Jean-Brieuc Feron, Fondateur de Citronics, a illustré cette approche en présentant le concept de son entreprise. Partant du constat que de nombreux vieux smartphones dorment dans les tiroirs, Citronics propose de les transformer en systèmes intelligents pour de nouvelles applications industrielles. Leur concept consiste à récupérer des smartphones en fin de vie (trop vieux, lents, ou cassés pour leur usage initial), extraire et reprogrammer leur carte mère (le "cerveau" du smartphone contenant les processeurs et modems), puis l'intégrer sur une nouvelle carte électronique qui ressuscite électriquement les composants et fournit des connexions standards (USB, Ethernet, WiFi, 4G).

Jean-Brieuc Feron a donné des exemples concrets d'applications : gestion de flottes de vélos cargo, routeurs internet, contrôle de réseaux de chaleur. Il a souligné que Citronics permet de fournir des capacités de calcul et de connectivité équivalentes à des circuits neufs, mais à un prix plus compétitif. Cette approche est également plus durable car elle évite la production de nouveaux circuits, et européenne car la récupération, la transformation et la réutilisation se font en Europe, réduisant la dépendance aux chaînes d'approvisionnement mondialisées et leurs risques (pandémies, conflits). Jean-Brieuc Feron a expliqué que désouder les microchips est trop complexe et coûteux, d'où l'approche unique de réutiliser la carte mère complète. Les applications de ces micro-ordinateurs embarqués incluent l'Internet des objets (IoT), l'edge computing, l'intelligence artificielle d'entrée de gamme, la sécurité et l'interaction utilisateur.

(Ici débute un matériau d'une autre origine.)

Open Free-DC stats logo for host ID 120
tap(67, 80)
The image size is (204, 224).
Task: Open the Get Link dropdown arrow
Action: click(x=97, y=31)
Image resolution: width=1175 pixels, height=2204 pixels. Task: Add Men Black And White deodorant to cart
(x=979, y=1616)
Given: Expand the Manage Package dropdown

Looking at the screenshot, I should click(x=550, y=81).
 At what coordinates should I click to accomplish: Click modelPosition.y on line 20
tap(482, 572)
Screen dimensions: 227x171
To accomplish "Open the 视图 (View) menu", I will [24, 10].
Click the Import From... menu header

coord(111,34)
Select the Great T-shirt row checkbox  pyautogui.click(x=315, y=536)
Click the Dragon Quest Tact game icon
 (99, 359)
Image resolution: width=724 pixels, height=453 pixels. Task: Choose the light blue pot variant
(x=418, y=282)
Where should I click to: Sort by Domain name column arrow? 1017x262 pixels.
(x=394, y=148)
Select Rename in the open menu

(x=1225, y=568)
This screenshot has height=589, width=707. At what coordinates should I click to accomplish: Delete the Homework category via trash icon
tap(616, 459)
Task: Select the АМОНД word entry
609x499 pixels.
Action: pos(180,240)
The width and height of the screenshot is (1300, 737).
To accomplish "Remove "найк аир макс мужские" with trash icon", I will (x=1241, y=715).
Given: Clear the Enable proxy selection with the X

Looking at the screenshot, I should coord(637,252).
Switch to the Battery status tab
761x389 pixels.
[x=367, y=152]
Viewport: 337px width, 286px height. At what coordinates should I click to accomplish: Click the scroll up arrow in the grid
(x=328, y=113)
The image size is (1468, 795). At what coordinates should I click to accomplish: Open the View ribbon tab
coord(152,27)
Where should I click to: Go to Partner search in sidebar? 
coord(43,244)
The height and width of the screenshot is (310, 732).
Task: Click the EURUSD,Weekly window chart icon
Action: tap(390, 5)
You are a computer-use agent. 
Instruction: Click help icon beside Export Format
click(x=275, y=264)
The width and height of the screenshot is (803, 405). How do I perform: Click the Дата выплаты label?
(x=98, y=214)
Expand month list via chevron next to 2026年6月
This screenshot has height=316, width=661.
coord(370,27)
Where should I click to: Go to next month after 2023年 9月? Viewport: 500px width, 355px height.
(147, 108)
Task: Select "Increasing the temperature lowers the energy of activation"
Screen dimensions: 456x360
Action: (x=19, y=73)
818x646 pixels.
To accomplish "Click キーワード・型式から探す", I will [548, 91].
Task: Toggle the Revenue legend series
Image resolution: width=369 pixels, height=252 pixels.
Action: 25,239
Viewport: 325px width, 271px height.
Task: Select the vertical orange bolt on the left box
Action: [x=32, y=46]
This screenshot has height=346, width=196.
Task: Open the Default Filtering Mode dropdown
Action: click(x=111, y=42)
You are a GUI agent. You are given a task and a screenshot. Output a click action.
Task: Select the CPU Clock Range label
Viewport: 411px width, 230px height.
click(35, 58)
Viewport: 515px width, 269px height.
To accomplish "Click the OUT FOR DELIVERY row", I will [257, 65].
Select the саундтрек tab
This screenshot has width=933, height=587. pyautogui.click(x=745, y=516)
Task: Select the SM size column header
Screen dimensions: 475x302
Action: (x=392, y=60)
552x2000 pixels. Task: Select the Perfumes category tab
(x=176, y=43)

Citronics crée une nouvelle chaîne de valeur en détournant les smartphones des filières de broyage ou d'enfouissement pour les réintégrer dans de nouveaux produits industriels. Ils travaillent à une échelle industrielle, ciblant des volumes significatifs (à partir de 10 000 composants) pour amortir les coûts d'ingénierie. Jean-Brieuc Feron a présenté des cas clients, comme Karno pour la gestion de réseaux de chaleur ou Deutsche Telekom pour des routeurs internet, où leurs solutions ont permis une réduction de 50 % des impacts environnementaux sur la phase de production. Les avantages de Citronics sont clairs : compétitivité des coûts (jusqu'à -80 % par rapport au neuf, grâce à l'utilisation de déchets électroniques), rapidité de mise sur le marché (grâce à des logiciels open source), renforcement de la marque pour les clients soucieux de durabilité, et sécurité d'approvisionnement.

Cependant, Citronics fait face à plusieurs défis. Sur le plan technique, la sécurité du démarrage (boot) des smartphones rend la reprogrammation difficile, nécessitant des partenariats avec les fabricants ou la découverte de failles. La reprogrammation de l'OS (réinstaller un Linux Open Source fonctionnel) est techniquement complexe et chronophage. La fiabilité et l'évaluation de la durée de vie restante des composants sont des enjeux de recherche, afin de prédire quand le système entrera dans sa phase de défaillance de fin de vie. Sur le plan réglementaire, la recertification européenne (marquage CE), notamment pour les éléments radio, est complexe car le changement d'environnement annule les certifications initiales, nécessitant des tests spécifiques sans accès aux logiciels propriétaires. Les autorisations environnementales pour manipuler des smartphones usagés, considérés comme des déchets dangereux, sont également lourdes administrativement. Enfin, un défi majeur est le changement culturel : la mentalité globale (consommateurs et ingénieurs) qui favorise le fait d'acheter et de jeter plutôt que la réutilisation. Il est crucial d'éduquer et de prouver la faisabilité et la viabilité des solutions circulaires.